4.1 Extract Transform Load (ETL)

The datasets for this book are available on HuggingFace under https://huggingface.co/supersam7. You can load them in R using the reticulate package and the Python datasets library.

# Install once if needed
install.packages("reticulate")
reticulate::use_python("C:/Users/casti/AppData/Local/Programs/Python/Python313/python.exe", required = TRUE)
library(reticulate)
Sys.setenv(RETICULATE_UV_ENABLED = "0")
# Point reticulate at a Python with the datasets library installed.
# You can also use a virtualenv or conda env if preferred.
py_config()
## python:         C:/Users/casti/AppData/Local/Programs/Python/Python313/python.exe
## libpython:      C:/Users/casti/AppData/Local/Programs/Python/Python313/python313.dll
## pythonhome:     C:/Users/casti/AppData/Local/Programs/Python/Python313
## version:        3.13.2 (tags/v3.13.2:4f8bb39, Feb  4 2025, 15:23:48) [MSC v.1942 64 bit (AMD64)]
## Architecture:   64bit
## numpy:          C:/Users/casti/AppData/Local/Programs/Python/Python313/Lib/site-packages/numpy
## numpy_version:  2.2.3
## 
## NOTE: Python version was forced by use_python() function
datasets <- import("datasets")

# Example: travel insurance data
ds <- datasets$load_dataset("supersam7/travel_insurance")
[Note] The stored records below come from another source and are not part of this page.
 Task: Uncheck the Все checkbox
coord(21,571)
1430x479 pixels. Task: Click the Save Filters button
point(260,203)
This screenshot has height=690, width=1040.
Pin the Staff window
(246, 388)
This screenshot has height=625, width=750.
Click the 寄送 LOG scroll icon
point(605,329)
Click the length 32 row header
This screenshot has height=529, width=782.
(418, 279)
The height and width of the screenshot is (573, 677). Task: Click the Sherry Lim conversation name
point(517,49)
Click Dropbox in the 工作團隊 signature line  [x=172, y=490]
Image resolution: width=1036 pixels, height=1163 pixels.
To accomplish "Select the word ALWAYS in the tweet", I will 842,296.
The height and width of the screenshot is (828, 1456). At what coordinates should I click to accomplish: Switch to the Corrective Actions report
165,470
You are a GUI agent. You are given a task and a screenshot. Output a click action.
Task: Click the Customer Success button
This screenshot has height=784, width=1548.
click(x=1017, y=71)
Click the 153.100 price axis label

To load any dataset listed below, replace the dataset name in the string. For example:

ds <- datasets$load_dataset("supersam7/health_insurance")

This chapter tells you how to install the necessary software on your computer. For updates and curated resources, visit PredictiveInsightsAI.com.

4.2 Installing R

Download it from here: https://cran.r-project.org/mirrors.html

You can easily switch between both of them after installation.

4.3 Installing RStudio

Just as MS Word creates documents, RStudio creates R scripts and other documents. This is the tool that helps you to write the code. Download the free edition of RStudio Desktop and instal it at your selected location.

Download it from here: https://rstudio.com/products/rstudio/download/

Also try their new Positron editor! I have just began using it, and is very good so far.